We have learned what light and shadow are to imagine forms. We have taken a good look at all the fundamentals of color and its properties. We have also learned a lot of tricks that are crucial in adding life to the picture. Now it’s time to use all this knowledge and take it to practice. We’re going to draw a horse based on my tutorial, so you can easily join in, even if you’ve got no skills in drawing animals. 

Also, I’m going to talk about using colors only, without referring to any particular software (or a kind of pigment). No matter what your favorite program is, and whether it’s free or you paid for it, you can follow this tutorial easily.

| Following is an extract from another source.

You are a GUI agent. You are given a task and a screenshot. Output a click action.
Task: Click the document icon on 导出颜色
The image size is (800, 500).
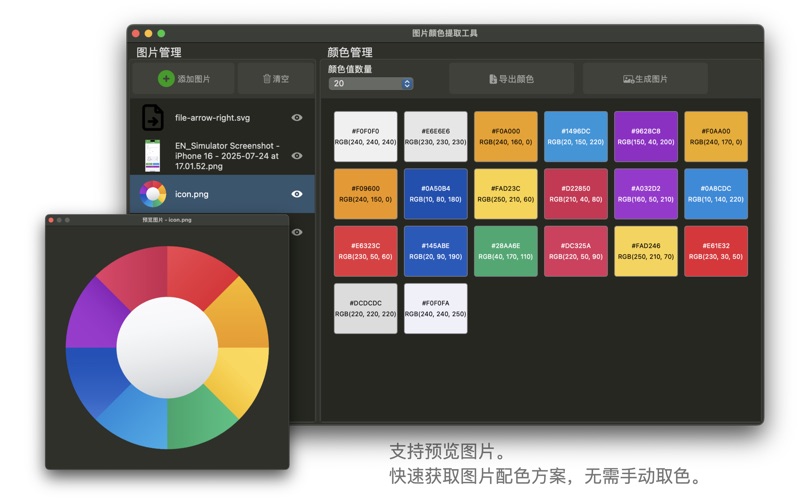pos(492,78)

Before we start, however, there are three important things that must be said:

  • Make sure you’ve read all three articles of this series. Simply following this tutorial will teach you a lot of things, but in the articles I’ve explained how to apply these tricks to every situation possible;
  • You don’t need to, and even shouldn’t, follow my steps thoroughly and precisely. Just look what I did and do the same, but don’t redraw the example. Interpretation beats re-creation every time – you learn more when you try to understand why I did something, instead of just redrawing it all step by step and waiting for the effect to come by itself;
  • Shading is based strongly on one’s style. Therefore, style applies to almost every step of this tutorial – if I say “brighten it slightly”, you can brighten it aggressively and see what happens. It’s all your choice, and my choices aren’t by any means the most correct – they’re just the ones I liked the most. Interpret them and make your own!

1. Prepare the Sketch

The sketch isn’t an obligatory part of every painting, and you don’t even need to know how to draw to paint very well. However, for simplicity’s sake, we’re going to create a line art as a base. You don’t need to draw it digitally yet, although it’s easier and cleaner to have the ability to remove some lines instantly.

Step 1

First, we need a pose for our animal. I’ve chosen one of gallop, using the schemes from my tutorial about horses. 3D poses are very useful here, since we’re going to put lighting on it. If you’re having any problems at this stage, don’t panic – this article on drawing poses should help you. Again, choose any pose you like – your horse can be jumping or sleeping, actually, it doesn’t even need to be a horse! Keep this sketch simple, don’t try to draw perfect straight lines, it doesn’t need to be clean either.

Step 2

The next step is to build the forms – in other words, bundle every part of the skeleton into a simplified body. Imagine you’re trying to put every part of the body into some kind of sharp edged box. The less sides you get, the better.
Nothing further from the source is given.